Two conversations are dominating the OpenClaw community today: one about competitive positioning in the AI agent space, and one about the infrastructure trust questions that come with running powerful agents over consumer messaging platforms. Here's the rundown.
Hermes Agent Overtakes OpenClaw on OpenRouter
A post by @joeyhage on Hacker News noted that Hermes Agent has surpassed OpenClaw as the top app on the OpenRouter leaderboard. OpenRouter ranks apps by API usage volume, making it one of the more objective signals of adoption momentum in the AI agent ecosystem.
Hermes Agent is OpenClaw's closest direct competitor — a capable, actively maintained agentic platform with a growing community of its own. The shift could reflect genuine Hermes momentum from recent product updates, or it could signal that a segment of OpenClaw's power users have migrated to calling provider APIs directly rather than routing through OpenRouter. Either reading is plausible.

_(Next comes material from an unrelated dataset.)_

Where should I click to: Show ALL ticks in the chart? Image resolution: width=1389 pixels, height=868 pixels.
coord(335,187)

It's worth keeping perspective here: OpenRouter rankings fluctuate regularly, and a single snapshot doesn't define a trend. OpenClaw continues to ship aggressively (three beta releases in a single day, as of today). This is informative context, not a cause for alarm — and healthy competition generally pushes both platforms forward.
Is Telegram Safe for Your OpenClaw Agent?

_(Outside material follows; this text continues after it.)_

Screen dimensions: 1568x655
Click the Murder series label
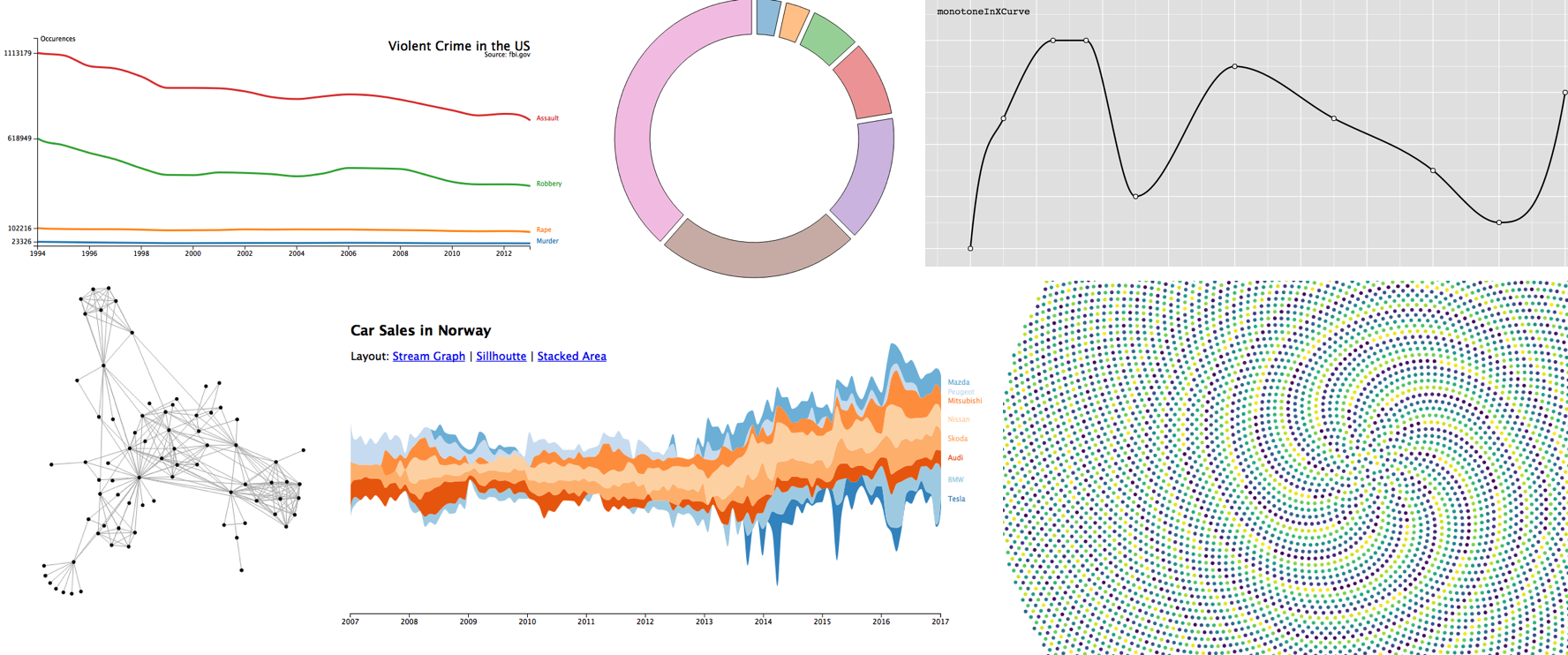click(x=547, y=241)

An Ask HN thread by @oger titled "We need a safe alternative to Telegram for agents like OpenClaw or Hermes" surfaced today with five points and some substantive discussion. The core concern is real and worth understanding clearly.

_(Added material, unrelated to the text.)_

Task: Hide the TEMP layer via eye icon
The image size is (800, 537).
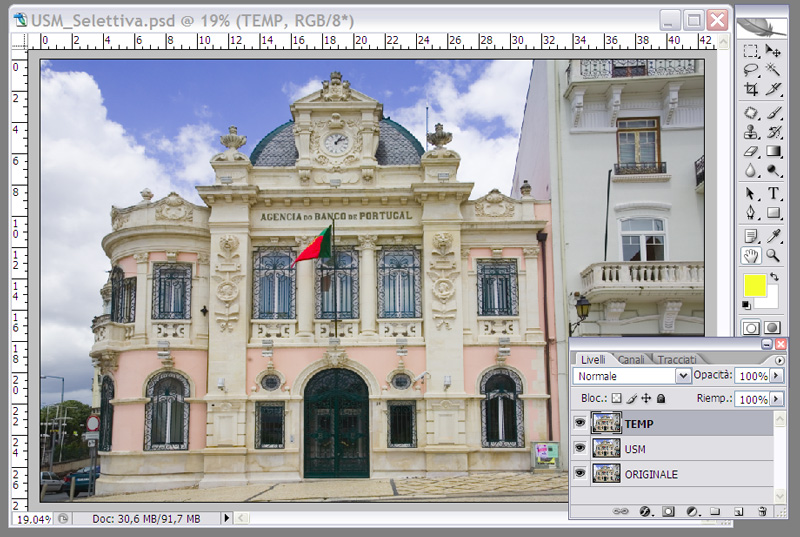Action: coord(580,424)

Telegram messages are not end-to-end encrypted by default. Standard chats — including bot API traffic — transit Telegram's servers in a form that Telegram can read. That means any API tokens, auth URLs, exec approval prompts, or sensitive content your OpenClaw agent sends or receives over Telegram is sitting on infrastructure you don't control. The poster notes WhatsApp lacks the integration surface area to be practical, and Signal would require purpose-built forks to support the kind of agentic message separation that multi-agent systems need. Meredith Whittaker, Signal's president, has also raised concerns about web-connected AI agents having access to encrypted communication channels — a relevant consideration for anyone thinking about Signal-based integrations.
OpenClaw does offer several mitigations worth knowing about: exec approvals require explicit human confirmation before shell commands run, allowBots settings let you restrict which bots and agents can initiate actions, and scoped tool configs limit what any given agent can do without user intervention. These are meaningful layers of defense. But they don't change the fundamental reality that Telegram itself is not a confidential transport, and if you're passing sensitive tokens or triggering high-privilege actions through it, the underlying concern @oger raises is legitimate. The OpenClaw team has not formally responded to the thread as of publication.
Both stories reflect a community that has moved past "does this work?" and is now asking harder infrastructure questions about security posture, transport trust, and competitive landscape. That's a healthy sign of maturity — and exactly the kind of conversation that makes the ecosystem better over time.